Question

An ionic compound is made up of A cations and B anions. If A cations are present at the alternate corners and B anions are present on the body of the diagonal, what is the formula of the ionic compound?

Answer 1

Hint: To solve the problems, firstly we have to calculate the total number of atoms which will contribute to the alternate corners and the body diagonal.
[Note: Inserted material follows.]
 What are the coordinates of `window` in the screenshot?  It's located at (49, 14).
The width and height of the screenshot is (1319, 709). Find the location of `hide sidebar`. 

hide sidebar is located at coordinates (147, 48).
Then the ratio which will come will be the formula of the compound.

Complete step by step Answer:
- In the given question, we have to find the molecular formula of the ionic solid from the given data.
- It is given in the question that the cation A is present on the alternate corners and we know that there are a total of 8 corners in the cube so the total number of cations will be 4.
- As each corner will contribute $\text{1/8}$ to each atom, so the total number of an atom will be:
$\dfrac{1}{8}\text{ }\times \,\text{ 4 = 0}\text{.5}$
- Now, as we know that cation B is present at the body diagonal so there is only one atom which is present at the centre of the cube.
- So, total no. of the anion B is 1.
- Hence, the ratio of cation A to the cation B will be 0.5:1 or the whole number ratio will be 2: 1.
- So, the molecular formula will be ${{\text{A}}_{2}}\text{B}$.

Therefore, ${{\text{A}}_{2}}\text{B}$ is the correct answer.

Note: When the atoms are present on the corner of the cube and on the body diagonal then such type of unit cell is known as body-centred cubic or BCC. Whereas FCC or face Centred Cubic is the unit cell in the atoms are present on the corners and at the centre of the face of the cube.